== RECORDS TO USE ==
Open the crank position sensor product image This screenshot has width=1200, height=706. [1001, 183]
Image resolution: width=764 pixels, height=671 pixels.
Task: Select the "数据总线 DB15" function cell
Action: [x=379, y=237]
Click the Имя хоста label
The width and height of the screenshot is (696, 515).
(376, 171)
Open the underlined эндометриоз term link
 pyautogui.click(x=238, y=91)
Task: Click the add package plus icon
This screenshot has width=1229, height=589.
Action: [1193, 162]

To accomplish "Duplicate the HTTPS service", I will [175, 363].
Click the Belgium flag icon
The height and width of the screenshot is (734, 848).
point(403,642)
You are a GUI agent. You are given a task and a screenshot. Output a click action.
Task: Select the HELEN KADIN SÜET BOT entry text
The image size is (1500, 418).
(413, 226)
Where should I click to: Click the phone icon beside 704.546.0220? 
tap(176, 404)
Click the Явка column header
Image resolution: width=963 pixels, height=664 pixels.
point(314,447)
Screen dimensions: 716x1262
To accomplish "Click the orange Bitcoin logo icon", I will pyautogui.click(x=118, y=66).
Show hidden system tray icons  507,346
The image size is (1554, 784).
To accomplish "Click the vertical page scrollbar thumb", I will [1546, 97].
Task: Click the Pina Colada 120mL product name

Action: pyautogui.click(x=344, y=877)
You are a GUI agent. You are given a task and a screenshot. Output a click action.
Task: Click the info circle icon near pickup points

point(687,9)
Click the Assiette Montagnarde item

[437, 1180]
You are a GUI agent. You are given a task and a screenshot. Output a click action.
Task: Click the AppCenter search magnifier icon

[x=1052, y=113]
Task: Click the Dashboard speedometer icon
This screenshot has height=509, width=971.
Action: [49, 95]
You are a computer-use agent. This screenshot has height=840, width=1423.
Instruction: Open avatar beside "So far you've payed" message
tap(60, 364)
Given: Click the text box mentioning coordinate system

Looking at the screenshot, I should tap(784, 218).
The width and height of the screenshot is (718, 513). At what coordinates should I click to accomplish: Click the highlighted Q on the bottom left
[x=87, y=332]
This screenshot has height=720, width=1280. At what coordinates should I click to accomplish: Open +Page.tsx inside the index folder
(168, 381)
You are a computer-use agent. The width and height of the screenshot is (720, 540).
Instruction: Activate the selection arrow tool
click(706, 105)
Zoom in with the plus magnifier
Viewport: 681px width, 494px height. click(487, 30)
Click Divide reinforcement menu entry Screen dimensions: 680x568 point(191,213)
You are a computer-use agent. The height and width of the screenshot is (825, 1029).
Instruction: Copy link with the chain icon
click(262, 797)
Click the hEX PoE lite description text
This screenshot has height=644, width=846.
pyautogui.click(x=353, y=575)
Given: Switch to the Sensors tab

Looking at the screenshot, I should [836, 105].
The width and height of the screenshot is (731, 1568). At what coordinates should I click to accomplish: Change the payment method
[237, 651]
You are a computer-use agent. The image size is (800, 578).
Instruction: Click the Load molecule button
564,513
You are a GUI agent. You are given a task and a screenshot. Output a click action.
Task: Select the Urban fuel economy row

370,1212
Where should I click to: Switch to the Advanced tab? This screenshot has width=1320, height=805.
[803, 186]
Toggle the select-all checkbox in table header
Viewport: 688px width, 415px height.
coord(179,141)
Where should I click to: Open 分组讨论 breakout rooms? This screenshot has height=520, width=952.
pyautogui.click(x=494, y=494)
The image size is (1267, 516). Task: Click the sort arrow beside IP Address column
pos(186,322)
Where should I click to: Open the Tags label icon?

== WHAT IS NEEDED ==
Could you return every line from the entries above in which the string "will" occurs?

== TASK RESULT ==
To accomplish "Duplicate the HTTPS service", I will [175, 363].
To accomplish "Click the orange Bitcoin logo icon", I will pyautogui.click(x=118, y=66).
To accomplish "Click the vertical page scrollbar thumb", I will [1546, 97].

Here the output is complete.